◆ Information given ◆
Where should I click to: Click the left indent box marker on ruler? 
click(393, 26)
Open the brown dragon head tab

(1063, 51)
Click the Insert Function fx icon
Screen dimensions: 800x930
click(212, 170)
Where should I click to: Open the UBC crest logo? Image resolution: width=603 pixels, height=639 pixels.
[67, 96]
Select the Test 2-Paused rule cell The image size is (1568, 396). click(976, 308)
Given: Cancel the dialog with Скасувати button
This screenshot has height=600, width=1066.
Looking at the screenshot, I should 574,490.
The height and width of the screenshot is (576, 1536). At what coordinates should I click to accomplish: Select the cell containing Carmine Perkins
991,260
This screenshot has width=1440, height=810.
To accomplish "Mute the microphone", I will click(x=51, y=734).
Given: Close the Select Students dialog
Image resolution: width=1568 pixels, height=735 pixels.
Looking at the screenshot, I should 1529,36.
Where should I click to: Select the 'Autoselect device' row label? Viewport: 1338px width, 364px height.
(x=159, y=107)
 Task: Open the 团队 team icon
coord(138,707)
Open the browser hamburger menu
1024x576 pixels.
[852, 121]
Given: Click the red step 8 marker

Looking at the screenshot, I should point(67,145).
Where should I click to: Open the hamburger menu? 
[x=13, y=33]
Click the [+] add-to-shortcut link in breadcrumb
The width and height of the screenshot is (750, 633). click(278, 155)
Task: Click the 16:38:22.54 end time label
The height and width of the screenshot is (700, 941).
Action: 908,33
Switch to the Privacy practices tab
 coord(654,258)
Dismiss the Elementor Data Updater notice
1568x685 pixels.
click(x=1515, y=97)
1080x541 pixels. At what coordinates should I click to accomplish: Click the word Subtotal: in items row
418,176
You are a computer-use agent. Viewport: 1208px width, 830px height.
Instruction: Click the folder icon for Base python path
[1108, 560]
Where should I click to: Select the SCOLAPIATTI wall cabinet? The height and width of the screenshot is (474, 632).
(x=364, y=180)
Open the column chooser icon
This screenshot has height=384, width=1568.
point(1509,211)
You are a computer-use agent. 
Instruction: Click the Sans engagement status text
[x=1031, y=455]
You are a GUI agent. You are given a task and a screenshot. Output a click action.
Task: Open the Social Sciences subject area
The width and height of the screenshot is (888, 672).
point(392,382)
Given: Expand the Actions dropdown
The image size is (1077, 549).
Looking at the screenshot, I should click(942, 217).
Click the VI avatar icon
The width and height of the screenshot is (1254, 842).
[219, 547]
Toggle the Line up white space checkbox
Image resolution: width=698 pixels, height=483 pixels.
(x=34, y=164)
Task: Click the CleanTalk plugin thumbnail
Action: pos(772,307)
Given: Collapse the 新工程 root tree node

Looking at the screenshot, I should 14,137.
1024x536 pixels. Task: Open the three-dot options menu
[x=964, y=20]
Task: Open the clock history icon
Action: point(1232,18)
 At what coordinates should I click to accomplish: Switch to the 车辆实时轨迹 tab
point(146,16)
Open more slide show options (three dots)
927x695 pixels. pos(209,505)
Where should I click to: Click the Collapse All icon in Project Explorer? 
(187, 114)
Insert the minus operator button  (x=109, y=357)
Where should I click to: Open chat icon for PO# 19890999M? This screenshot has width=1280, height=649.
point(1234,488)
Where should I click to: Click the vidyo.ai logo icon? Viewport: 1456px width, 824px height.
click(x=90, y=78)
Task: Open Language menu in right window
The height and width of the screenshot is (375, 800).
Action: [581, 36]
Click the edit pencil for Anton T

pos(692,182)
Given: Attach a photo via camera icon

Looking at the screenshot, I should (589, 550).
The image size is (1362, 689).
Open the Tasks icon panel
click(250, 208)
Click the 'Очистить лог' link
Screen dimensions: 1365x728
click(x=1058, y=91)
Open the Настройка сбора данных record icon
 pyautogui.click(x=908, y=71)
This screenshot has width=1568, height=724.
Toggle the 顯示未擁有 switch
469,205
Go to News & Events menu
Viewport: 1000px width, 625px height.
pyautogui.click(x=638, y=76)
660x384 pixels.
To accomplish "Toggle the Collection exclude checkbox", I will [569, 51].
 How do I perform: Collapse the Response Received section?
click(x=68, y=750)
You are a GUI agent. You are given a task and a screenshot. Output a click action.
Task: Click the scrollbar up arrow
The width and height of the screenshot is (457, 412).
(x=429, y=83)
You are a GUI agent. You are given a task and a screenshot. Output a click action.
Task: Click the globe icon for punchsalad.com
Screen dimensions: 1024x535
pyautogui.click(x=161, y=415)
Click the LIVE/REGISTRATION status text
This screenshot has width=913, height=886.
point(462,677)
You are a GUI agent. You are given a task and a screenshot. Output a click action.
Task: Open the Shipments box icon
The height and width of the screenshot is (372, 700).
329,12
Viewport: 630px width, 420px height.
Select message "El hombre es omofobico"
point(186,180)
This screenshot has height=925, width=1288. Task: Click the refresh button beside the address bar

◆ Exercise prompt ◆
Everything in the material above from the line that has "Insert the minus" through the line that has "This screenshot has width=1568, height=724." must be duplicated exactly, with no other lines given.

◆ Response to the exercise ◆
Insert the minus operator button  (x=109, y=357)
Where should I click to: Open chat icon for PO# 19890999M? This screenshot has width=1280, height=649.
point(1234,488)
Where should I click to: Click the vidyo.ai logo icon? Viewport: 1456px width, 824px height.
click(x=90, y=78)
Task: Open Language menu in right window
The height and width of the screenshot is (375, 800).
Action: [581, 36]
Click the edit pencil for Anton T

pos(692,182)
Given: Attach a photo via camera icon

Looking at the screenshot, I should (589, 550).
The image size is (1362, 689).
Open the Tasks icon panel
click(250, 208)
Click the 'Очистить лог' link
Screen dimensions: 1365x728
click(x=1058, y=91)
Open the Настройка сбора данных record icon
 pyautogui.click(x=908, y=71)
This screenshot has width=1568, height=724.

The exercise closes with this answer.